**TEXT SHOWN**:
-.-.-

(1951 - April 2, 1992) U.S.A.
African American performer
Gary DeLoatch, a leading dancer with the Alvin Ailey American Dance Theater, was born in Philadelphia and was an athlete and gymnast in high school. He received his early dance training from Faye Snow and from Joan Kerr at the Settlement School of Music in Philadelphia. In New York City, he studied at Dance Theater of Harlem. When he was 19, Gary performed with the George Faison Universal Dance Experience and with companies that included the Chamber Dance Group.
When the Ailey company took several of Mr. Faison's dances into its repertory, Gary came along as a rehearsal director. By 1979, a year after he joined the company as a dancer, Gary was attracting attention in many solo roles. Gary also appeared in the Broadway and film versions of "The Wiz." Though not a prolific choreographer, he began creating dances early in his career and choreographed pieces for companies that included the Ailey senior and junior troupes.
Gary had danced with the troupe since 1978 and performed in some of the company's most dramatic roles including Charlie Parker in Ailey's "For Bird: With Love," which the choreographer created for the dancer. He was the company's finest dramatic dancer. Tall, rangy and handsome, he could be sweetly innocent and slyly funny at the same time, but was even more compelling in searing dramatic roles, chief among them Charlie (Bird) Parker in Alvin Ailey's "For Bird: With Love," a part Mr. Ailey created for him.

-.-.-

**DESCRIPTION OF THE TASK**: Condense the paragraph of the Gary DeLoatch biography that begins "When the Ailey company took" into a short bulleted list that keeps its main facts. Rely on the text above and nothing else.

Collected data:
-.-.-

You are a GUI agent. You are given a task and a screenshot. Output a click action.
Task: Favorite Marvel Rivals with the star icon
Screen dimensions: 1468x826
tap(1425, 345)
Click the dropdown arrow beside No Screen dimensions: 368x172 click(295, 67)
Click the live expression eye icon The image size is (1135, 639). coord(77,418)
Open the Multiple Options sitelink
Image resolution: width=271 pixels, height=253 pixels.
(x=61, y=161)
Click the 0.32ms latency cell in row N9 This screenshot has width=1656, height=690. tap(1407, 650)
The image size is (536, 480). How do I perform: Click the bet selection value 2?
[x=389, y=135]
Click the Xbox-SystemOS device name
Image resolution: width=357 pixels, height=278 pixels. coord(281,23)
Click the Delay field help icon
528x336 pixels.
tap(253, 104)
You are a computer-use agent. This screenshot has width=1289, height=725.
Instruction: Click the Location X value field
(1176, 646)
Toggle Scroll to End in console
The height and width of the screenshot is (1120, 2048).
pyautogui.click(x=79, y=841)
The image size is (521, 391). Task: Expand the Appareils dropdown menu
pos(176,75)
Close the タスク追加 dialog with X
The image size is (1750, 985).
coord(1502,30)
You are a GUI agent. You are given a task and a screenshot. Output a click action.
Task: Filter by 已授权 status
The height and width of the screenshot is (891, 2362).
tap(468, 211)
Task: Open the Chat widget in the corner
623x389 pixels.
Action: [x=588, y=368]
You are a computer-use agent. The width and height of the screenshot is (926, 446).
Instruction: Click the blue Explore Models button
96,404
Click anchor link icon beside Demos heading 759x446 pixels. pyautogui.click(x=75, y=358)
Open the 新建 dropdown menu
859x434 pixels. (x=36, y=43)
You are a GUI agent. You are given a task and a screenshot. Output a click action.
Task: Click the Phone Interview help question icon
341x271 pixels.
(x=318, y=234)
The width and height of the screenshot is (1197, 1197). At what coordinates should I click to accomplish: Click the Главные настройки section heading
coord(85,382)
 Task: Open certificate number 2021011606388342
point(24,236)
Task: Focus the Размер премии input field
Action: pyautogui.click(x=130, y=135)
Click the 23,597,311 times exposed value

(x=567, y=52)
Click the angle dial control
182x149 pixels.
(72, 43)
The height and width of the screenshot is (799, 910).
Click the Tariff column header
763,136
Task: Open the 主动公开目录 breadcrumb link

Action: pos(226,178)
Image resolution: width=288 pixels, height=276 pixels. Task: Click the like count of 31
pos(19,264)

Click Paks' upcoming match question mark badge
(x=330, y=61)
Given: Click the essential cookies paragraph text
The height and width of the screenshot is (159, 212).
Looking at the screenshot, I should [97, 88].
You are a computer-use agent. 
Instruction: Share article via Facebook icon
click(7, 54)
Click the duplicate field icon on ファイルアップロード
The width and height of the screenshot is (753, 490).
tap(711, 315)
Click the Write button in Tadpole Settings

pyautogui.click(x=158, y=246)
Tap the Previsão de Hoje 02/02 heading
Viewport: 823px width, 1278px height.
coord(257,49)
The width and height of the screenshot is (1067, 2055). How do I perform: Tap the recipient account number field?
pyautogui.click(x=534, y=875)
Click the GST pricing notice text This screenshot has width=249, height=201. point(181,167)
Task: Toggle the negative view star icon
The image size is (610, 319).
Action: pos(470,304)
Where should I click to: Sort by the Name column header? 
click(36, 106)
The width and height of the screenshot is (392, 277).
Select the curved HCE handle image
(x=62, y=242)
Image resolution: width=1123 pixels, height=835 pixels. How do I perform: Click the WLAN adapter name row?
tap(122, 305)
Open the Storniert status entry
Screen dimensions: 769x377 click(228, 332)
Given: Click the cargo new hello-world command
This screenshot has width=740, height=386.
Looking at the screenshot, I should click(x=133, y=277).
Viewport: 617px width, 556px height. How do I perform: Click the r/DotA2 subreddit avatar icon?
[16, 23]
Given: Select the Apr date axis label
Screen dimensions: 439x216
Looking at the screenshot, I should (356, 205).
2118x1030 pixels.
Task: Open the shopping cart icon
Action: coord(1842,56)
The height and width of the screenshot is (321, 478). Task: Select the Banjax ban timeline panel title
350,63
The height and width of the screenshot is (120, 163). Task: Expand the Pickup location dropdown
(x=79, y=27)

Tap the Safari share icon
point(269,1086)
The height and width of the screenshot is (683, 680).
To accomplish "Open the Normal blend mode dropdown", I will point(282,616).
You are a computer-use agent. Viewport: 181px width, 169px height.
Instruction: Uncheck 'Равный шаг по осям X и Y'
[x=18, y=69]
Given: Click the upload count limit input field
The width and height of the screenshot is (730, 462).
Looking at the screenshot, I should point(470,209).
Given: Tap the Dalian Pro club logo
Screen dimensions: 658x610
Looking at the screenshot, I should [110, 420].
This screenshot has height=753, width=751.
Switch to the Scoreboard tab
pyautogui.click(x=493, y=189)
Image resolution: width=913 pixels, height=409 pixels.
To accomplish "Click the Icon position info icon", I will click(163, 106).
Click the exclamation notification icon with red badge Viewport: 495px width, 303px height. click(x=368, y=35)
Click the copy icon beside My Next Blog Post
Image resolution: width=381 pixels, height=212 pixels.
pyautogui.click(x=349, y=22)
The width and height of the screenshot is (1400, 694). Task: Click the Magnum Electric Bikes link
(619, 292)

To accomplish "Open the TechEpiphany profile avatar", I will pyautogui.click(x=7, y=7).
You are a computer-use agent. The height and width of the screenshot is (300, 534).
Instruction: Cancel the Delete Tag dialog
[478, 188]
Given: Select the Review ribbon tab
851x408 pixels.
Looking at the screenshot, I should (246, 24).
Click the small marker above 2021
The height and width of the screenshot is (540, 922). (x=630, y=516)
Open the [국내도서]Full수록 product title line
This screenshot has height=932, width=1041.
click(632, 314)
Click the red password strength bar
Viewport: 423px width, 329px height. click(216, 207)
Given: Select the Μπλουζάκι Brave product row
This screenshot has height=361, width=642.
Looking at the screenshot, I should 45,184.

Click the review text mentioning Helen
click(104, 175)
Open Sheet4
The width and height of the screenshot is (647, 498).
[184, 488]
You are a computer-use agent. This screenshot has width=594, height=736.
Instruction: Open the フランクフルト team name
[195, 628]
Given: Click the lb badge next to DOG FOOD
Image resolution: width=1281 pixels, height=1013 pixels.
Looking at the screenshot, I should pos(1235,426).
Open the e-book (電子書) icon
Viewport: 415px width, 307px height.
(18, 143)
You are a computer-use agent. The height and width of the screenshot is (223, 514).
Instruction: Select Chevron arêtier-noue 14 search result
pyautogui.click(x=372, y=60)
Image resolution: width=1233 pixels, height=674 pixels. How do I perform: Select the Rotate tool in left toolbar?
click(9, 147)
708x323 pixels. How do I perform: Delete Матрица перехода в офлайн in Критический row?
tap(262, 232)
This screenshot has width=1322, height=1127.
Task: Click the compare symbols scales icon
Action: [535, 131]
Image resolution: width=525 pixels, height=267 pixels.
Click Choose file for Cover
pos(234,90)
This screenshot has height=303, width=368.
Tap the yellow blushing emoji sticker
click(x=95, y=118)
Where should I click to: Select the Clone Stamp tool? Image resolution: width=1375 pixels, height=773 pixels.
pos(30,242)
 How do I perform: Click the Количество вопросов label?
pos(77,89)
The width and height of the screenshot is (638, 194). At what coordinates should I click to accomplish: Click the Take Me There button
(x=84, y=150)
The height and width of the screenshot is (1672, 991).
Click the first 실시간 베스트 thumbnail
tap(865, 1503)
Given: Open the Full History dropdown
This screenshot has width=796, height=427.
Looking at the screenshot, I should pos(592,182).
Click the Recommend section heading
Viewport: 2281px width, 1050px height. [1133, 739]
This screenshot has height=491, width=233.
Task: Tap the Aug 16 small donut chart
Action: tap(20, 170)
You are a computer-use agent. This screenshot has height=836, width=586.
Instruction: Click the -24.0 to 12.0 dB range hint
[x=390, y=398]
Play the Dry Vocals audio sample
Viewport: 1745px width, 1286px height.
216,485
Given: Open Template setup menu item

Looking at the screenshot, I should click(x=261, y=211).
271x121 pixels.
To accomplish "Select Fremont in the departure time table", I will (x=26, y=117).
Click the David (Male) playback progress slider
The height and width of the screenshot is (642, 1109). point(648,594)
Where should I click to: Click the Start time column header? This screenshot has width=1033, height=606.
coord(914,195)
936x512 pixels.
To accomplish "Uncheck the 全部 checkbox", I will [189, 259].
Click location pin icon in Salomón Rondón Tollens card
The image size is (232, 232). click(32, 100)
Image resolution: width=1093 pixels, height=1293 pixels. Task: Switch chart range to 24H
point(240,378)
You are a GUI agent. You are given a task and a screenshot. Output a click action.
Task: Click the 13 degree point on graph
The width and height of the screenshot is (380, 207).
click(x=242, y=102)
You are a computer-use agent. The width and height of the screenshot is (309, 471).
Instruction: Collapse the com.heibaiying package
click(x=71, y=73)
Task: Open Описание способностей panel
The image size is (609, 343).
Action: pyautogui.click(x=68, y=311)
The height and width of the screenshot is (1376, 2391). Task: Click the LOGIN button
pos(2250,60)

-.-.-

**CORRECT RESPONSE**:
- Came to the Ailey company as a rehearsal director when it took several of Mr. Faison's dances into its repertory
- Joined the company as a dancer in 1978 and by 1979 was attracting attention in many solo roles
- Appeared in the Broadway and film versions of "The Wiz"
- Was not a prolific choreographer, but began creating dances early in his career and choreographed pieces for companies including the Ailey senior and junior troupes